Apesar do investimento e exploração destas unidades ser privado, o acesso aos serviços clínicos é o mesmo disponível nas restantes nas unidades hospitalares do setor público, ou seja, os utentes mantém os direitos e deveres previstos no acesso ao SNS.

São as Administrações Regionais de Saúde que assumem o papel do Estado enquanto entidade contratante das Parcerias Público-Privadas. 
 

 

Os hospitais em regime de Parceria Público-Privada são: 
- Hospital Beatriz Ângelo, Loures
- Hospital de Braga
- Hospital Cascais Dr. José Almeida
- Hospital Vila Franca de Xira

É de relevar que o setor da saúde português foi pioneiro na criação de um quadro legal na área das Parcerias Público-Privadas. A regulamentação do setor tem sido reforçada através
de instrumentos legais, publicados durante a primeira década dos anos 2000.

 

 

Modelo Contratual

O modelo de PPP para os primeiros hospitais lançados a concurso, também identificado como modelo da  primeira vaga, baseou-se num contrato de gestão para a conceção, construção, financiamento, conservação e exploração dos edifícios hospitalares, incluindo a prestação dos cuidados de saúde.

 

 Modelo Contratual

Dada a abrangência e a natureza distinta do conjunto de atividades que compõem o objeto deste tipo de contratos, a parceria concretiza-se e desenvolve-se através de duas entidades gestoras com responsabilidades diferentes e delimitadas, num quadro de articulação e complementaridade. Com vocações operativas claramente diferentes, o contrato tem também horizontes temporais distintos para cada uma das duas entidades gestoras, mecanismos de pagamento igualmente distintos, gerando fluxos de pagamento independentes, de modo a permitir uma adequada afetação entre as duas entidades gestoras dos riscos transferidos pela entidade pública contratante.
 
Assim, cada uma das componentes destes contratos de PPP é implementada:
  •  Por uma Entidade Gestora do Estabelecimento, que assume a aquisição e financiamento do equipamento médico necessário ao funcionamento da unidade hospitalar e a gestão da prestação dos serviços clínicos durante um período de 10 anos;
  •  Por uma Entidade Gestora do Edifício, que assume a prestação dos serviços infraestruturais durante um período de 30 anos, sendo responsável pela conceção, construção, financiamento e manutenção do edifício.

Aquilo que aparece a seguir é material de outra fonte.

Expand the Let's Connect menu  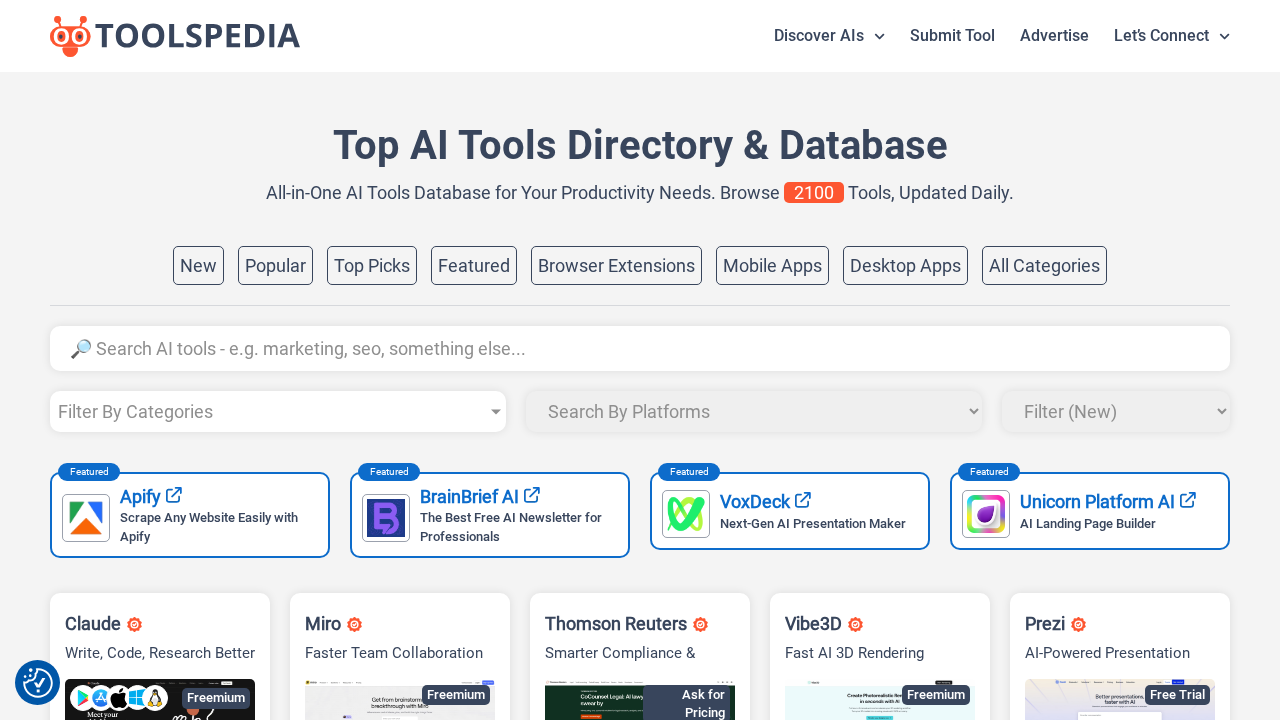pos(1170,36)
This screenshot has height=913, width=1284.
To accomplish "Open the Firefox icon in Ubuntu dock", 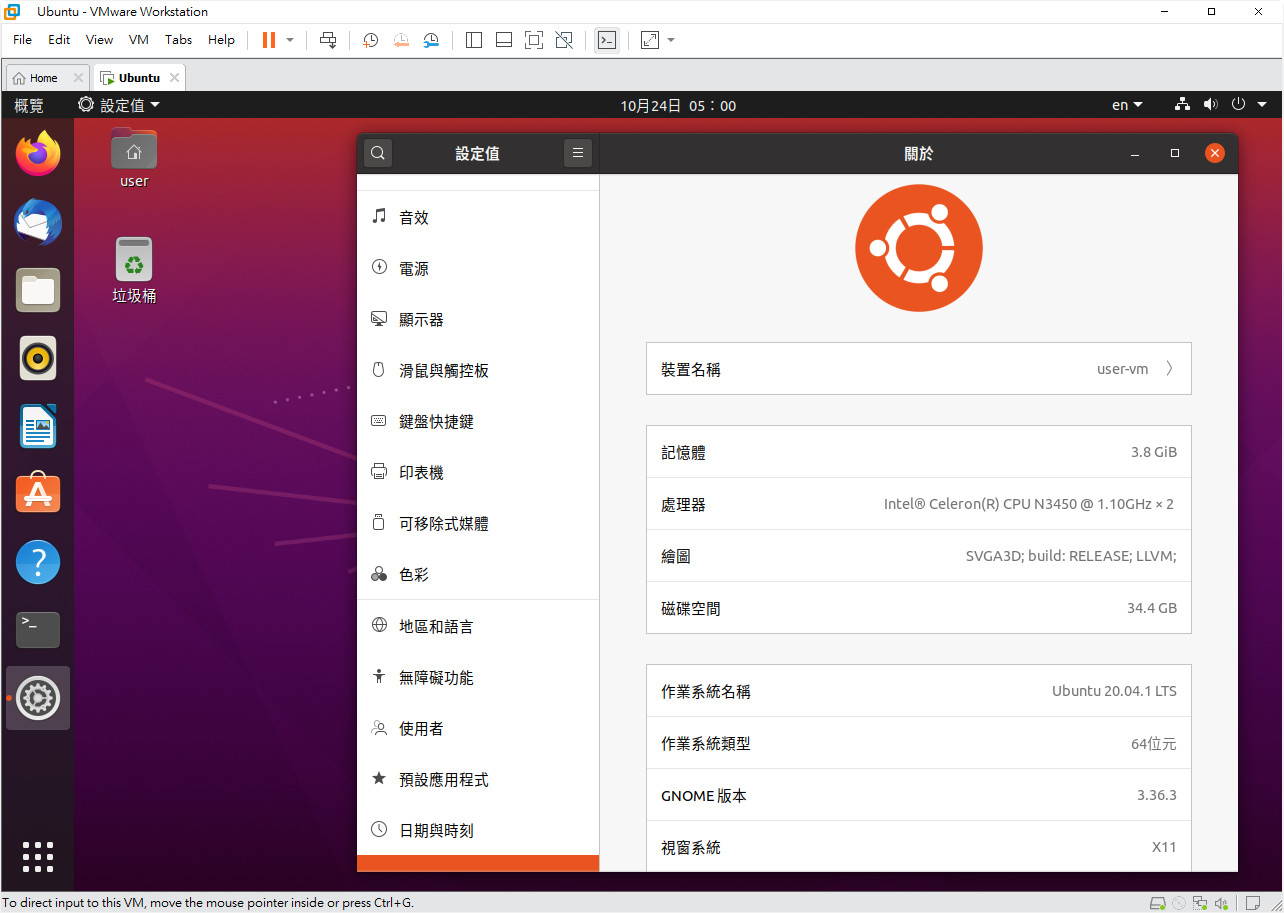I will click(38, 153).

Relativamente à Entidade Gestora do Estabelecimento, os pagamentos pelo Estado são baseados na produção clínica efetivamente realizada por grandes linhas de atividade (internamento, consulta externa, urgência e hospital de dia) e pela disponibilidade do Serviço de Urgência. Por seu turno, a remuneração da Entidade Gestora do Edifício é baseada na disponibilidade da infraestrutura.